# Feature Calculator Settings

By default, all feature calculators are used when you call `extract_features`.
There could be multiple reasons why you do not want that:
* you are only interested on a certain feature (or features)
* you want to save time during extraction
* you have ran the feature selection before and already know, which features are relevant

For more information on these settings, please have a look into [the documentation](http://tsfresh.readthedocs.io/en/latest/text/feature_extraction_settings.html).

In [1]:
from tsfresh.feature_extraction import extract_features
from tsfresh.feature_extraction import settings

import numpy as np
import pandas as pd

## Construct a time series container

For testing, we construct the time series container that includes two sensor time series, "temperature" and "pressure", for two devices "a" and "b".

In [2]:
df = pd.DataFrame({"id": ["a", "a", "b", "b"], "temperature": [1,2,3,1], "pressure": [-1, 2, -1, 7]})
df

Unnamed: 0,id,temperature,pressure
0,a,1,-1
1,a,2,2
2,b,3,-1
3,b,1,7


## The `default_fc_parameters`

Which features are calculated by `tsfresh` is controlled by a dictionary that contains a mapping from feature calculator names to their parameters. 
This dictionary is called `fc_parameters`. 
It maps feature calculator names (= keys) to parameters (= values). 
Every key in the dictionary will be looked up as a function in `tsfresh.feature_extraction.feature_calculators` and be used to extract features.

——

## What you should do
Rewrite everything in the feature calculator settings page from "Unnamed: 0,id,temperature,pressure" down to "to their parameters.", putting "humidity" wherever "temperature" appears.

——

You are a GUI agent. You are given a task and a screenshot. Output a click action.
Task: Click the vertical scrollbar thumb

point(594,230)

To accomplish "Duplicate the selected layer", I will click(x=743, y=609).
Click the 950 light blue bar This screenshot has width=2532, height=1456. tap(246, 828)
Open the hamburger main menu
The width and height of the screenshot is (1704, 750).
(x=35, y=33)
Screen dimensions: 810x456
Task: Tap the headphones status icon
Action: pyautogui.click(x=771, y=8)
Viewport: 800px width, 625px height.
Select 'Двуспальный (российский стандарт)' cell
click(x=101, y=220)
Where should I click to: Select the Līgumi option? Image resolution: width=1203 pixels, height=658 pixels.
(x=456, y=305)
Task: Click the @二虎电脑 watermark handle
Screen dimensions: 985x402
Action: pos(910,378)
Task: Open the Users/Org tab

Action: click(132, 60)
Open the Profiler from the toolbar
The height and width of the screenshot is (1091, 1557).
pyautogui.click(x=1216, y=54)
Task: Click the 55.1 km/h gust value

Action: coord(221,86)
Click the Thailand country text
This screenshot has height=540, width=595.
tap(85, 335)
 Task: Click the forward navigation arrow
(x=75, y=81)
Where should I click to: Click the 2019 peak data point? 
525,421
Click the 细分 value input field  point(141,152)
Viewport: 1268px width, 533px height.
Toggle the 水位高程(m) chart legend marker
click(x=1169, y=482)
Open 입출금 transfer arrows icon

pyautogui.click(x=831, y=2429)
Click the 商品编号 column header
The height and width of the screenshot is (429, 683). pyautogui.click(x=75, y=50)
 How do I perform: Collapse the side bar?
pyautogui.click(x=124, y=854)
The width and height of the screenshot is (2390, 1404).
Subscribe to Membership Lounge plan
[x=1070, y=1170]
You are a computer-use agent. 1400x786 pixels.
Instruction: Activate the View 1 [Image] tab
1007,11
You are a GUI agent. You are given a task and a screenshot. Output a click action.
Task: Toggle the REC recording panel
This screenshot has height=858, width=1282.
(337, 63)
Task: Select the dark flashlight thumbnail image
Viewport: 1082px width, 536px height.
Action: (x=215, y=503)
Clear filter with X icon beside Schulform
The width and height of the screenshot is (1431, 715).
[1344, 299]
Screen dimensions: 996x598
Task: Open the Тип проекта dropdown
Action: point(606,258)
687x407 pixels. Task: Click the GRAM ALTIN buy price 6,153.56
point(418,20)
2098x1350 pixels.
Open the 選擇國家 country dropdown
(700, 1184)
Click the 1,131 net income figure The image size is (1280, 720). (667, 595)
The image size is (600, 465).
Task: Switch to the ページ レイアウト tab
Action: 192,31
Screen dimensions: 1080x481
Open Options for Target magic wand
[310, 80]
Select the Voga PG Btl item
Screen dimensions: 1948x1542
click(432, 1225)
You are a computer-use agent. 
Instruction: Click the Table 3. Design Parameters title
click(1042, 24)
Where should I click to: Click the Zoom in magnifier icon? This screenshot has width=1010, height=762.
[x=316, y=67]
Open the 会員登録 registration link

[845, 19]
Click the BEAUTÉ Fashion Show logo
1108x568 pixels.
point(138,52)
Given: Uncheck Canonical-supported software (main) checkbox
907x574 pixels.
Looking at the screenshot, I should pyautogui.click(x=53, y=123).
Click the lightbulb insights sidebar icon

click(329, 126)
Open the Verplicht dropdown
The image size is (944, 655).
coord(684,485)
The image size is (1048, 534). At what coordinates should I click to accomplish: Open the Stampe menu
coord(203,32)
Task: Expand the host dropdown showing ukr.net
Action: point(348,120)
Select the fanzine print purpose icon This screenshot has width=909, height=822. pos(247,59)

——

## Expected answer
Unnamed: 0,id,humidity,pressure
0,a,1,-1
1,a,2,2
2,b,3,-1
3,b,1,7


## The `default_fc_parameters`

Which features are calculated by `tsfresh` is controlled by a dictionary that contains a mapping from feature calculator names to their parameters.